Wynnstay Group shares reversed some of their summer slide after the feed-to-grain trading group said its results would be “significantly ahead” of market forecasts, boosted by UK weather factors and high fertilizer prices.
The UK-based group, trailing its results for the year to the end of next month, reported a “strong… trading backdrop” for many of its operations, reflecting in part a hot and dry summer which, in curtailing supplies of forage, had meant “unseasonally strong” demand for bought-in feed.
Higher milk prices had also “encouraged demand” for feed, Wynnstay said.
The summer weather had also meant an early harvest which was “benefitting the group’s grain trading volumes”, with high prices and easy fieldworking conditions boding well for performance ahead too.
“Early cereal seed sales in the last few weeks have been encouraging and, with attractive commodity prices and continuing favourable planting conditions, the outlook for the group’s arable performance is positive.”
‘Further upward pressure on fertilizer prices’
However, Wynnstay underlined as a “major driver” of outperformance its fertilizer division, which was benefiting from high values of nutrients, in particular of nitrogen types, as manufacturers have shut capacity in the face of record costs of natural gas, they key raw material.
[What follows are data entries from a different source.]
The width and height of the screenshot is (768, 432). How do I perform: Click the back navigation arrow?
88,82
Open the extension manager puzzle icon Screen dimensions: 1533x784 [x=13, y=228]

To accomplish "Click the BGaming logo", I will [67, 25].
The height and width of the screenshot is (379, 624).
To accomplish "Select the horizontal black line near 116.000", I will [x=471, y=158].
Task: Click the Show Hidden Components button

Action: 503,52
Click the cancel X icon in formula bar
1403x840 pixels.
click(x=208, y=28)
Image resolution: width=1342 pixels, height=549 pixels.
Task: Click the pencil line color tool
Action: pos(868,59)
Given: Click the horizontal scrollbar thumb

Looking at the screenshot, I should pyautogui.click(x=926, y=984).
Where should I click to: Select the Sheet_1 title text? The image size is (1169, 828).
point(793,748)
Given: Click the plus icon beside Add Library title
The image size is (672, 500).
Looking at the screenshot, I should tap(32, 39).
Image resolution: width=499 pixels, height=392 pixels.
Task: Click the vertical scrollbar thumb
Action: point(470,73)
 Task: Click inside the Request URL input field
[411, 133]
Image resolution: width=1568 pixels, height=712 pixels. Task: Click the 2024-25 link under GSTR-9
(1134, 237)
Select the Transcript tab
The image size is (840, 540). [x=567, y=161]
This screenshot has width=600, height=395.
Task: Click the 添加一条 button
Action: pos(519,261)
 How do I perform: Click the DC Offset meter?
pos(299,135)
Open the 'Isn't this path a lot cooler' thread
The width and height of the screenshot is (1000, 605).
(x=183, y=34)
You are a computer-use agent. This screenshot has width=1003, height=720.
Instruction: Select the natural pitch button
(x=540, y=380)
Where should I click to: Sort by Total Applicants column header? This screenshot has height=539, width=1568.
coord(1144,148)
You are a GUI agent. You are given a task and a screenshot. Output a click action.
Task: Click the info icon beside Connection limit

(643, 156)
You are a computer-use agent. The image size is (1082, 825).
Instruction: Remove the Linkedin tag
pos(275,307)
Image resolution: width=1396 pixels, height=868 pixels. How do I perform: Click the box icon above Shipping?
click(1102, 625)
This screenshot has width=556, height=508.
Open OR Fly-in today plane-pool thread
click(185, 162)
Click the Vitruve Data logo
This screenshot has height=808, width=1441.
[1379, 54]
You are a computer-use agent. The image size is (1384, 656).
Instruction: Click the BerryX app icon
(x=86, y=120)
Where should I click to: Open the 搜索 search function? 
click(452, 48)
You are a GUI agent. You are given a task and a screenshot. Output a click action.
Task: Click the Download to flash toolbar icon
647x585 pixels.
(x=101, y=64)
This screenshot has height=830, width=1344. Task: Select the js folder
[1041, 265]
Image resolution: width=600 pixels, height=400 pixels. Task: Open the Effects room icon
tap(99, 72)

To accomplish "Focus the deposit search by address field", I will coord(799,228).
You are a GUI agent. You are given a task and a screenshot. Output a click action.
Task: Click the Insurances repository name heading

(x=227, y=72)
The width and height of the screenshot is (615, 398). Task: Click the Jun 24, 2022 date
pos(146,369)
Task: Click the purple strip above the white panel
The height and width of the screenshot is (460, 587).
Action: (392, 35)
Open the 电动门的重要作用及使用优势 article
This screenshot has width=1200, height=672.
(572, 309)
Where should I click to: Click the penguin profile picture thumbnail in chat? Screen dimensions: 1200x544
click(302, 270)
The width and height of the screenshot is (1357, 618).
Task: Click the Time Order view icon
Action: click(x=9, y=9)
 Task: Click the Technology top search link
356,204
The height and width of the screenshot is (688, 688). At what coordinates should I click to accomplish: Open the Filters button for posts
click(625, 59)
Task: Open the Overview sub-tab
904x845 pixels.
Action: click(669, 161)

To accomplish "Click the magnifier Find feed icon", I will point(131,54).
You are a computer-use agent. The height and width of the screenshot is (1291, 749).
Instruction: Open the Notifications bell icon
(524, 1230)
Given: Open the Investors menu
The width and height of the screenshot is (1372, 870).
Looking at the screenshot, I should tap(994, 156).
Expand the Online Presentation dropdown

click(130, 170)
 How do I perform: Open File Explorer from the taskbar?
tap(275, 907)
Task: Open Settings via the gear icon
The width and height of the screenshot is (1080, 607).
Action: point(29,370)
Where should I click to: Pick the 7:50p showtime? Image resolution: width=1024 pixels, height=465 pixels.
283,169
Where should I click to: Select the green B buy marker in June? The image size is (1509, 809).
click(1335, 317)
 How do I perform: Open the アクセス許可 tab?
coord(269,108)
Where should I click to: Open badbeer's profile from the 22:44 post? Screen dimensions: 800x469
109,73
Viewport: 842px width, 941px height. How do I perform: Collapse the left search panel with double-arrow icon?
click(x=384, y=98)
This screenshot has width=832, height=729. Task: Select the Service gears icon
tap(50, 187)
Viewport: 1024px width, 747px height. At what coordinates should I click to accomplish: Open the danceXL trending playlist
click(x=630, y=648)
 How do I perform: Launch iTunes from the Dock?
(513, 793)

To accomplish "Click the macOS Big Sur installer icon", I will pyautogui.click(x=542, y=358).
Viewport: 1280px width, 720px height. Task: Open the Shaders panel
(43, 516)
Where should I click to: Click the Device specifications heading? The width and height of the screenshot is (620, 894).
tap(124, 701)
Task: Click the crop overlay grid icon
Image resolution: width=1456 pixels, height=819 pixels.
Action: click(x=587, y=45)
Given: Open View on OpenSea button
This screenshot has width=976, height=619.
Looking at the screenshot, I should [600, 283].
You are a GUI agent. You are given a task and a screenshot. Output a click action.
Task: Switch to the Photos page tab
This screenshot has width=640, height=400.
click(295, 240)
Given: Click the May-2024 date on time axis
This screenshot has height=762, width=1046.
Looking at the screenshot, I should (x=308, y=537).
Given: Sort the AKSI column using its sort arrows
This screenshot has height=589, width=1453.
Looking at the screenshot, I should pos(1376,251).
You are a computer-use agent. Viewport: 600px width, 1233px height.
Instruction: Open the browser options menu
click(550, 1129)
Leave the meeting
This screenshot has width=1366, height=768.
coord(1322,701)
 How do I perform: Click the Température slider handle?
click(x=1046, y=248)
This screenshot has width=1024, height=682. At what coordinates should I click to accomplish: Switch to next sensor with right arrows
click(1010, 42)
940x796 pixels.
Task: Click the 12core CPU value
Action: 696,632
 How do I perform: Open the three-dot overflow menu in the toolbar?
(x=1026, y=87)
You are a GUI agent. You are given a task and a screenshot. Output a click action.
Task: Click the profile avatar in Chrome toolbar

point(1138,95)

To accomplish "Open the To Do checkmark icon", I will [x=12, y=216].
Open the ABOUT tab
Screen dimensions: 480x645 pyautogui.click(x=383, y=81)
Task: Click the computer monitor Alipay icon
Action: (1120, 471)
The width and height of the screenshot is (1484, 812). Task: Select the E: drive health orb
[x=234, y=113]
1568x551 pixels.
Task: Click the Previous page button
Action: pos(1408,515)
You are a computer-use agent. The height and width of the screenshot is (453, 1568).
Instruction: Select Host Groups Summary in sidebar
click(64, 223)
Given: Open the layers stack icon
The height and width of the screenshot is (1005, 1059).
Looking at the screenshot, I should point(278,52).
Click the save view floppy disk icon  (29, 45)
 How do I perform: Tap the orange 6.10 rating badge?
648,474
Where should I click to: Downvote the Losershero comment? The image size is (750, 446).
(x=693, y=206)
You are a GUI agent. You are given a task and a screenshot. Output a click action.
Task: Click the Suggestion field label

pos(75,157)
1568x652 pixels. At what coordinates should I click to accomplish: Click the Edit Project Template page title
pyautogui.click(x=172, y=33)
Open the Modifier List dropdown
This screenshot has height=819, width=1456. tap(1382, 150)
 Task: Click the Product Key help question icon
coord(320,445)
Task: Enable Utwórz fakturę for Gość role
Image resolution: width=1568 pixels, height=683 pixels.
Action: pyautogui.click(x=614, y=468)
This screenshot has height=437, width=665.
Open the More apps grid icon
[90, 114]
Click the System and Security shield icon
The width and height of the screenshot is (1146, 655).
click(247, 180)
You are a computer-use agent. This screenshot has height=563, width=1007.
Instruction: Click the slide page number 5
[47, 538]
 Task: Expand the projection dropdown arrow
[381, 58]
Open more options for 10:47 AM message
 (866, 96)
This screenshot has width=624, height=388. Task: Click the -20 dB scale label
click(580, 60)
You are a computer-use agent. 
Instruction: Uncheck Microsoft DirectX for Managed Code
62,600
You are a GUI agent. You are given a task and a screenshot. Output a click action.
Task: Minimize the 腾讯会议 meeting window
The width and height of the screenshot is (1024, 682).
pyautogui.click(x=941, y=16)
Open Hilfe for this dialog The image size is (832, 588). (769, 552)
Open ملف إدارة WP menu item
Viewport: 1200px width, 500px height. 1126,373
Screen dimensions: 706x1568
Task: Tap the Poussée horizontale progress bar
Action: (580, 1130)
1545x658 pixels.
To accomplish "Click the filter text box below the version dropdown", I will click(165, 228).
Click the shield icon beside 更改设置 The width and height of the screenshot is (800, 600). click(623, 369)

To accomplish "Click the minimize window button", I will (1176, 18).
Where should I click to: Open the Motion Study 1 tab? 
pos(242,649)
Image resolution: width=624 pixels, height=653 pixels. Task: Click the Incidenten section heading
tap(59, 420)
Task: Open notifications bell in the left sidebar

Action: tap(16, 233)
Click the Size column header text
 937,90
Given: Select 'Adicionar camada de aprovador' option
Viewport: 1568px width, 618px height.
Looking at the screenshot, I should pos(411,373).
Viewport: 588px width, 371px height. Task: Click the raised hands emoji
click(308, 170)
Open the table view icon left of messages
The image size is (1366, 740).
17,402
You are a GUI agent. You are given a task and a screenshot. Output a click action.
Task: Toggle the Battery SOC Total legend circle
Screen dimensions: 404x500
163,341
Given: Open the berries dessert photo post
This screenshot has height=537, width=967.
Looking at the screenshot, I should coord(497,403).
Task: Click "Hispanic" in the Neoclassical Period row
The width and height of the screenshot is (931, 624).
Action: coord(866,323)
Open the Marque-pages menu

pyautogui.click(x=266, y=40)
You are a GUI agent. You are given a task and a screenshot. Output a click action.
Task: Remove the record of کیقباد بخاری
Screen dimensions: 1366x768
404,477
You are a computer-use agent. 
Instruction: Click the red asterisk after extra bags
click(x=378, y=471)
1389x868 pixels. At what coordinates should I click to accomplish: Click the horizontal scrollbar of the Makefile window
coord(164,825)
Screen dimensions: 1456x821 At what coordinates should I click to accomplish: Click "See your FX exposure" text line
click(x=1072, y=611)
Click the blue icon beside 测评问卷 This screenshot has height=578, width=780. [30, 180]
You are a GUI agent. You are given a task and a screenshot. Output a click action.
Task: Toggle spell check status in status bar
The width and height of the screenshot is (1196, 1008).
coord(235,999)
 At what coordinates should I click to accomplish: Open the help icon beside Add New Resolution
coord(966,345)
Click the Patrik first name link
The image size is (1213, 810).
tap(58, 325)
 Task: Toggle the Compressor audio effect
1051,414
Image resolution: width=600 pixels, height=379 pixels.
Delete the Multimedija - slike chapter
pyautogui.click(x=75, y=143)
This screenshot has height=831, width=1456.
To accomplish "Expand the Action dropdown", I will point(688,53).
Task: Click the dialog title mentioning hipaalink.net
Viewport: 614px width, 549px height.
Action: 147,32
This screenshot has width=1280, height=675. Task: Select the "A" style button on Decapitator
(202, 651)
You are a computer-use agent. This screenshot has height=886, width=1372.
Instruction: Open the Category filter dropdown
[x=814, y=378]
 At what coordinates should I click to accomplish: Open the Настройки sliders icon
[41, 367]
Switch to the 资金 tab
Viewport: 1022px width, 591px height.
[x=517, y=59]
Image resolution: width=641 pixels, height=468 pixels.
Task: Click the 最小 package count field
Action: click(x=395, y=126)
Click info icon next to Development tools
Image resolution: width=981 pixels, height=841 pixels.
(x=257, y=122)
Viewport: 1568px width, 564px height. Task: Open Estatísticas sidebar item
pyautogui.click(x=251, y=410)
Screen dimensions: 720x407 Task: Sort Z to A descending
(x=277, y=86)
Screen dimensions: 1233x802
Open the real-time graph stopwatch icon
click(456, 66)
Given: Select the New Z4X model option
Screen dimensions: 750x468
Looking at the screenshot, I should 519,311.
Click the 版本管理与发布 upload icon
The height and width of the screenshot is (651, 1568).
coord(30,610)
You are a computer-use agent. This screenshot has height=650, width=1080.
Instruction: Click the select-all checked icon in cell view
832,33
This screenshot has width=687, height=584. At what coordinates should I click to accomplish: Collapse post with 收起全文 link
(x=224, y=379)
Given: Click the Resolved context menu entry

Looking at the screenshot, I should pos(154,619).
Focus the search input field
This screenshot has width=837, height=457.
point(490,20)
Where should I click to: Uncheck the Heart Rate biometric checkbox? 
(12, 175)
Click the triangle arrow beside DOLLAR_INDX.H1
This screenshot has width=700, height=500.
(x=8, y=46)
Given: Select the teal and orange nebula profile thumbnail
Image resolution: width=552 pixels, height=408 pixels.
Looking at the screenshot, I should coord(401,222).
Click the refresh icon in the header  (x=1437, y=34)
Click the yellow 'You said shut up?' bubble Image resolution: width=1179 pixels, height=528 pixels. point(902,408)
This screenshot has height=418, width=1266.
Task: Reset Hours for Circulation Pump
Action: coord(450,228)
“The continuing elevated prices, particularly for ammonium nitrate, have… increased trading results across all the group’s fertilizer activities,” the company said.
UK ammonium nitrate prices, as of July, stood at £841 per tonne for domestically-made supplies and £793 per tonne for imports – up by 150% year on year, according to the AHDB bureau.
Values have gained further support from the decision two weeks by CF Industries to temporarily close ammonia manufacture at its Billingham site in northern England, following on from the permanent closure of its other UK plant, Ince.
“These decisions are causing further upward pressure on fertilizer prices,” the group said, if acknowledging that the market conditions were likely to “temper demand” too.
Wynnstay added that “as a result of these factors, it is now clear that the group’s trading results for the financial year will be significantly ahead of current market forecasts”.
However, noting “the significantly uncertain macroeconomic background”, and inflationary pressure which “will increase costs for the business, farmers, and the end consumer”, the company left unchanged its expectations for 2022-23, as starts in November.
The statement was well received by house broker Shore Capital, which – estimating that the group was trading on a price-earnings ratio of 8.1, and enterprise value-ebitda ratio of 4.9 – said that Wynnstay offered a “fantastic investment proposition for investors at attractive valuation metrics”.
“Wynnstay is strategically very well positioned… and we look forward to further strategic and financial progress,” Shore Capital analyst Akhil Patel said.
Wynnstay shares, which touched a dive-year high of 658p in June, before sliding with the easing in grain prices and mounting concerns over the UK economy, stood at 605p in morning deals in London, up 4.9% on the day.